Your objective
Please write out the items below word for word, starting with the line that contains "is (703, 680)." and going on through the last line of the items.

[Collected data entries]
++++++++++++++++++++

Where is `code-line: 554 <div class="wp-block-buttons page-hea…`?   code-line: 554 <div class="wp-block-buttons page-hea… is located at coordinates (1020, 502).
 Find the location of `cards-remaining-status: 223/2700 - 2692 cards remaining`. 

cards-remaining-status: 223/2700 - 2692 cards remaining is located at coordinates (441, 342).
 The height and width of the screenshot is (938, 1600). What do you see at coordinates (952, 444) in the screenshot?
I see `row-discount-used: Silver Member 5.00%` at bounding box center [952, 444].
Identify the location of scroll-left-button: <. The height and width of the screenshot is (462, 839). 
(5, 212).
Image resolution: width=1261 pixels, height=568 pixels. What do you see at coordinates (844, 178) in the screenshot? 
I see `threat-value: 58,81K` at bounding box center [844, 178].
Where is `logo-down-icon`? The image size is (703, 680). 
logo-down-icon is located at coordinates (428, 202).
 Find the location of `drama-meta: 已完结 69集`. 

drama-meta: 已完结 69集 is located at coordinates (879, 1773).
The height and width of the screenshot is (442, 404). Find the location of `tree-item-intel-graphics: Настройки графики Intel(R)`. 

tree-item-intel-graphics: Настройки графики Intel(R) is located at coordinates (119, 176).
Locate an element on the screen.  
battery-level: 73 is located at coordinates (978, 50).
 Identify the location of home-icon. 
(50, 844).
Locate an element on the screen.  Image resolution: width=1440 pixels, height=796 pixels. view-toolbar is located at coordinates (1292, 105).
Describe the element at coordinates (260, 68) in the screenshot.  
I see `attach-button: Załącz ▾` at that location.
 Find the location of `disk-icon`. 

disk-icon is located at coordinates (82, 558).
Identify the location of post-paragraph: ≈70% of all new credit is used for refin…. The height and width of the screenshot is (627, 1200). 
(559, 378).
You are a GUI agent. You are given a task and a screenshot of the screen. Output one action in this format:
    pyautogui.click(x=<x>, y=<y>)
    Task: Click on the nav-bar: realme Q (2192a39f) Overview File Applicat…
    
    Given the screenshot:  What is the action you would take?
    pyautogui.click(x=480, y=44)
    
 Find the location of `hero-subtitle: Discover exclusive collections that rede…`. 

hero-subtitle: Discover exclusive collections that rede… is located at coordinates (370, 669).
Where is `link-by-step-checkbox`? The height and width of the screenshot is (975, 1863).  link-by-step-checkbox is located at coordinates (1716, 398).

++++++++++++++++++++

Written response
Where is `logo-down-icon`? The image size is (703, 680). 
logo-down-icon is located at coordinates (428, 202).
 Find the location of `drama-meta: 已完结 69集`. 

drama-meta: 已完结 69集 is located at coordinates (879, 1773).
The height and width of the screenshot is (442, 404). Find the location of `tree-item-intel-graphics: Настройки графики Intel(R)`. 

tree-item-intel-graphics: Настройки графики Intel(R) is located at coordinates (119, 176).
Locate an element on the screen.  
battery-level: 73 is located at coordinates (978, 50).
 Identify the location of home-icon. 
(50, 844).
Locate an element on the screen.  Image resolution: width=1440 pixels, height=796 pixels. view-toolbar is located at coordinates (1292, 105).
Describe the element at coordinates (260, 68) in the screenshot.  
I see `attach-button: Załącz ▾` at that location.
 Find the location of `disk-icon`. 

disk-icon is located at coordinates (82, 558).
Identify the location of post-paragraph: ≈70% of all new credit is used for refin…. The height and width of the screenshot is (627, 1200). 
(559, 378).
You are a GUI agent. You are given a task and a screenshot of the screen. Output one action in this format:
    pyautogui.click(x=<x>, y=<y>)
    Task: Click on the nav-bar: realme Q (2192a39f) Overview File Applicat…
    
    Given the screenshot:  What is the action you would take?
    pyautogui.click(x=480, y=44)
    
 Find the location of `hero-subtitle: Discover exclusive collections that rede…`. 

hero-subtitle: Discover exclusive collections that rede… is located at coordinates (370, 669).
Where is `link-by-step-checkbox`? The height and width of the screenshot is (975, 1863).  link-by-step-checkbox is located at coordinates (1716, 398).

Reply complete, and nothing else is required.